Mein Kind wird gemobbt. Muss die Schule was tun?
Zunächst einmal: Nicht jedes Anrempeln, nicht jede Beleidigung und auch nicht jeder abschätzige Blick muss gleich Mobbing sein. Nur wenn sie Teil eines systematischen und längerfristigen Ausschliessens und Ausgrenzens eines Kindes sind, fallen diese Verhaltensweisen unter den Begriff des Mobbing und sind unzulässig, teilweise gar strafbar. Namentlich die beteiligten Erwachsenen stehen in der Verantwortung, rasch und möglichst präventiv einzugreifen.

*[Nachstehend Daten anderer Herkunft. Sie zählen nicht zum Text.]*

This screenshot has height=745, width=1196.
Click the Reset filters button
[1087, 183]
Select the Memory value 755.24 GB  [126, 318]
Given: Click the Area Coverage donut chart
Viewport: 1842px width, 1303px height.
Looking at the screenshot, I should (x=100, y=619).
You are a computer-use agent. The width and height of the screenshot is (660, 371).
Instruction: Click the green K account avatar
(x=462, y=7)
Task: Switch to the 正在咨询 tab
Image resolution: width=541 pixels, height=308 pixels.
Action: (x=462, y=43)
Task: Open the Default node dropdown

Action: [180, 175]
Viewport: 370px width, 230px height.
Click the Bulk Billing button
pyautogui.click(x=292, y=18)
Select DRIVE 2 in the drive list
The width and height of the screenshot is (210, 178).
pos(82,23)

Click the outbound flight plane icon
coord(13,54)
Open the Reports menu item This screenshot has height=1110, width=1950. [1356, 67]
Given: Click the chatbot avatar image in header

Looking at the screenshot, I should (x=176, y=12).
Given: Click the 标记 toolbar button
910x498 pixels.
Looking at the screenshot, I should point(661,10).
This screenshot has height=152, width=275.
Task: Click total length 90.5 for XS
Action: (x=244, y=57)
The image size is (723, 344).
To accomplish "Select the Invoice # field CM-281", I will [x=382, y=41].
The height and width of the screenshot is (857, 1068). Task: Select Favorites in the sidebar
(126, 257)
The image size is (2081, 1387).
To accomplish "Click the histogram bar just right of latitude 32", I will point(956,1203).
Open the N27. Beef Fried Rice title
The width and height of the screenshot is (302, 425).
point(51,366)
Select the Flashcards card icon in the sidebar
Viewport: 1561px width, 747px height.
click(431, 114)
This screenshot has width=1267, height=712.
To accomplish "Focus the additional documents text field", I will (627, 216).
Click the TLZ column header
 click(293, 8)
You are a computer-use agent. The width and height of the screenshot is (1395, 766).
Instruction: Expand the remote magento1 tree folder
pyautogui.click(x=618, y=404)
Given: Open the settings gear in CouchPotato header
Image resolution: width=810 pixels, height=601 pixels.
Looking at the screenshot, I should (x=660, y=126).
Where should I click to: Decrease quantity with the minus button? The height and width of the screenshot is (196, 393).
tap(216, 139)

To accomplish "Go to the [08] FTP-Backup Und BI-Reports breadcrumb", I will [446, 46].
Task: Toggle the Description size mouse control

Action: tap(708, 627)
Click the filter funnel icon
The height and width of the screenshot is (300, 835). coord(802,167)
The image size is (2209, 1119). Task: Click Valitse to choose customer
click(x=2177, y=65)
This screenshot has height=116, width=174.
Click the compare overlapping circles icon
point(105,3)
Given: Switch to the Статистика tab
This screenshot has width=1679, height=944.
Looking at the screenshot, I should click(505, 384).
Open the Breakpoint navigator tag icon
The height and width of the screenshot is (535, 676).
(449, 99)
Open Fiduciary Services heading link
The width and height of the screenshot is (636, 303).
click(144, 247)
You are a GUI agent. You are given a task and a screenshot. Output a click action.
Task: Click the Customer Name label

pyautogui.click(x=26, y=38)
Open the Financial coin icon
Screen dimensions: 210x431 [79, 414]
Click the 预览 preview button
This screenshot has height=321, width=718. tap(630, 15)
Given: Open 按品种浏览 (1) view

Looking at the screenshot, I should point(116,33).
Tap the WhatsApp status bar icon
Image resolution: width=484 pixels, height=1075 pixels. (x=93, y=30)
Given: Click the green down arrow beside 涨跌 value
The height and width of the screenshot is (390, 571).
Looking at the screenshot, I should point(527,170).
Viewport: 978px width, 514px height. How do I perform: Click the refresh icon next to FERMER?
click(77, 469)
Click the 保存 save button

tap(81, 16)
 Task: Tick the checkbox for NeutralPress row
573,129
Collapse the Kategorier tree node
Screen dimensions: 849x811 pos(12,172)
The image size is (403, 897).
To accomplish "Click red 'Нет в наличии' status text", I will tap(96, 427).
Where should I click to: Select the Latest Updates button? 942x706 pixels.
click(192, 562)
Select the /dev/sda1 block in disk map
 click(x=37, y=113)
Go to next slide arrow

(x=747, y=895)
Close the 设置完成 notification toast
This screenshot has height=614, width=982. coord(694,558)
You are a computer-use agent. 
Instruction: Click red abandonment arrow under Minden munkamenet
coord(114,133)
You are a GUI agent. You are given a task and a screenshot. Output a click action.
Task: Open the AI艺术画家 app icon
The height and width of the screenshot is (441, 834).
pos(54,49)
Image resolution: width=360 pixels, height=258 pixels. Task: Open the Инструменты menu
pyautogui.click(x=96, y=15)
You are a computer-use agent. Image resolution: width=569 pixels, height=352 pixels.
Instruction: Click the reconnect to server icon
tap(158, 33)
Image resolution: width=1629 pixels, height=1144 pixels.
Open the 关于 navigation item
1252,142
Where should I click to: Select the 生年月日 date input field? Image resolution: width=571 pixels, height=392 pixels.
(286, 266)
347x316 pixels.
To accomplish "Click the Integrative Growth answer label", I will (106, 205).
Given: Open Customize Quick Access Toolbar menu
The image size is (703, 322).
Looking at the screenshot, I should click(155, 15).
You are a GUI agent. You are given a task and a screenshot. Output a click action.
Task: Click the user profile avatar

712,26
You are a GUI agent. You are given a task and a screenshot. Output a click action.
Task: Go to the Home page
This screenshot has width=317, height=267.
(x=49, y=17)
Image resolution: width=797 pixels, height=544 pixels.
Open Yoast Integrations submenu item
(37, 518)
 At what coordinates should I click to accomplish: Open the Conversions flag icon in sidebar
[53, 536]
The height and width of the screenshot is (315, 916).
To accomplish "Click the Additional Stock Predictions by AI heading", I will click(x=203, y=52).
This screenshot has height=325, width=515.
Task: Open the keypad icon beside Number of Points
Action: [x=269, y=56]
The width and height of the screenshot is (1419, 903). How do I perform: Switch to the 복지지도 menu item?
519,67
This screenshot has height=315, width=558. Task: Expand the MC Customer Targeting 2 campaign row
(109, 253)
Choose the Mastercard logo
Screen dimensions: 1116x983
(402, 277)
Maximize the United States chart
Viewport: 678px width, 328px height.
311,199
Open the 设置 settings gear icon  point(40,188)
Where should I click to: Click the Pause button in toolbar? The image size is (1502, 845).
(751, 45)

Mobbing ist häufig, aber verboten
Die Schweiz ist europaweite Spitzenreiterin, was Mobbing im Schulumfeld angeht. An Schweizer Schulen ist ausschliessendes und ausgrenzendes Verhalten laut der PISA – Studie wie auch laut der WHO-Studie «Health Behaviour in School-aged Children» fast an der Tagesordnung: 7% der befragten 11-15-Jährigen geben in der WHO-Studie von 2022 an, 2-3 Mal monatlich Opfer von Mobbing in der Schule gewesen zu sein. Von Cybermobbing betroffen waren gar 11.4 %, Tendenz steigend.
Zwar findet sich der Begriff «Mobbing» nicht in unserem Strafgesetzbuch. Verboten sind die einzelnen dahinter stehenden Verhaltensweisen dennoch. Strafrechtlich relevant ist es beispielsweise, wenn ein Mitschüler dein Kind unter Androhung von Prügel zwingt, ihn abschreiben zu lassen. Ebenso kann das bewusste Verbreiten von Gerüchten oder falschen Anschuldigungen strafbar sein. Bei Cybermobbing sind noch weitere Delikte denkbar, so etwa ein Verstoss gegen das Pornografieverbot oder gegen das Verbot, unbefugt in ein fremdes Datenverarbeitungssystem einzudringen.
Ob es Sinn macht, Anzeige zu erstatten, hängt vom konkreten Fall ab. Jedenfalls ist die Hemmschwelle und wohl auch die Dunkelziffer gross. Am besten ist es natürlich, es kommt gar nicht erst zum Mobbing. Und hier steht namentlich die Schule in der Pflicht.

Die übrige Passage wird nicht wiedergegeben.